Впрочем, о правде - потом, а пока - всего лишь об искусстве: закройте ладонью вопрос рыцаря и ответ карлика - якобы ненужный вопрос, якобы бессмысленный ответ - видите? - что-то обрушилось; какая-то таинственная значительность происходящего как бы изникла; да и происходящее перестало происходить, превратилось в произносимое; вот я и говорю, что сэр Томас умел придавать длительности разговора - объем, подобный музыкальному.
Зато не видел пейзажа. В его книге никогда не идет дождь, никогда не падает снег; сплошь трава и тень; солнце замечают лишь когда оно мешает замахнуться; время стоит, и дамы не стареют, и настоящая ночь наступает лишь однажды, под самый конец.

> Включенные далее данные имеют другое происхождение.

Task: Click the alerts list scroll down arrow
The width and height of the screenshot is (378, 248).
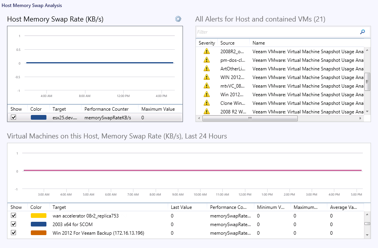Action: (x=367, y=111)
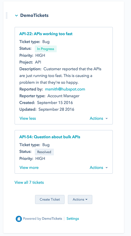Click the DemoTickets section heading
131x236 pixels.
(x=35, y=15)
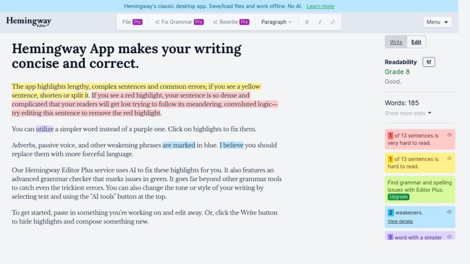Screen dimensions: 470x264
Task: Open the Learn more link in the banner
Action: pos(320,6)
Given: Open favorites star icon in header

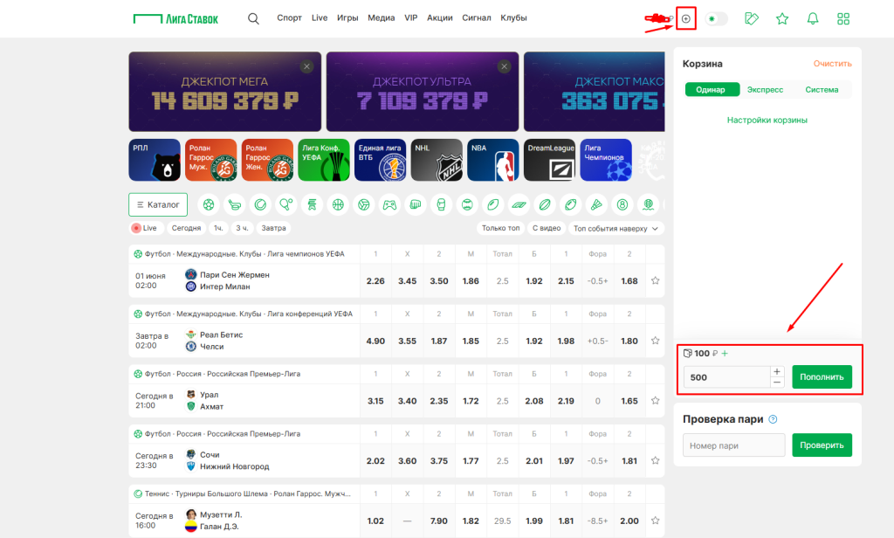Looking at the screenshot, I should pos(782,19).
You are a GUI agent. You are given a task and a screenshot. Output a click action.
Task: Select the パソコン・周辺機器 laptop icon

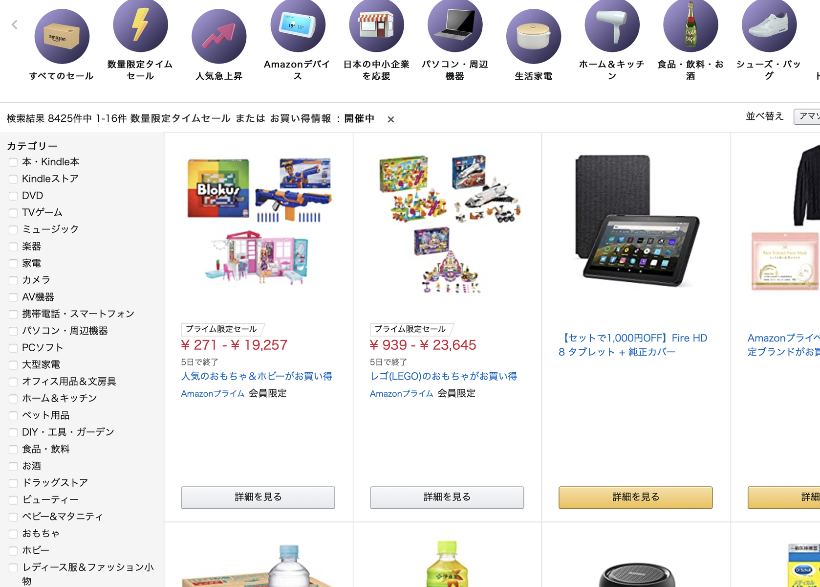455,24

Это первый и последний раз, когда раздается в романе шум моря, и разливается лунный свет, и взгляду не препятствуют деревья, - короче, только перед смертью горстка уцелевших героев попадает в пространство реальности - причем исторической, так что мало в мировой литературе страниц черней; Лев Толстой, например, на такую не решился:
"Вдруг слышат они крики на поле.
- Пойди, сэр Лукан, - сказал король, - и узнай мне, что означает этот крик на поле.
Сэр Лукан с ними простился, ибо был он тяжко изранен, и отправился на поле, и услышал он и увидел при лунном свете, что вышли на поле хищные, грабители и лихие воры и грабят и обирают благородных рыцарей, срывают богатые пряжки и браслеты и добрые кольца и драгоценные камни во множестве. А кто еще не вовсе испустил дух, они того добивают, ради богатых доспехов и украшений".

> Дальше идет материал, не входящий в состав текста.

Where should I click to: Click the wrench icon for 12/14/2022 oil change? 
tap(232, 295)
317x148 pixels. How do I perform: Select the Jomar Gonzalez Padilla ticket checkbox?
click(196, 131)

Это, стало быть, народ так деятельно безмолвствует, откуда ни возьмись. А до сих пор обладатели пряжек и браслетов носились друг за другом по романной чащобе и на опушках и прогалинах истребляли друг друга без помех и без посторонних - как полоумные, как во сне:
"- Сэр рыцарь, готовься к поединку, ибо тебе придется со мною сразиться, тут уж ничего не поделаешь, ведь таков уж обычай странствующих рыцарей, чтобы каждого рыцаря заставлять сражаться, хочет он того или нет".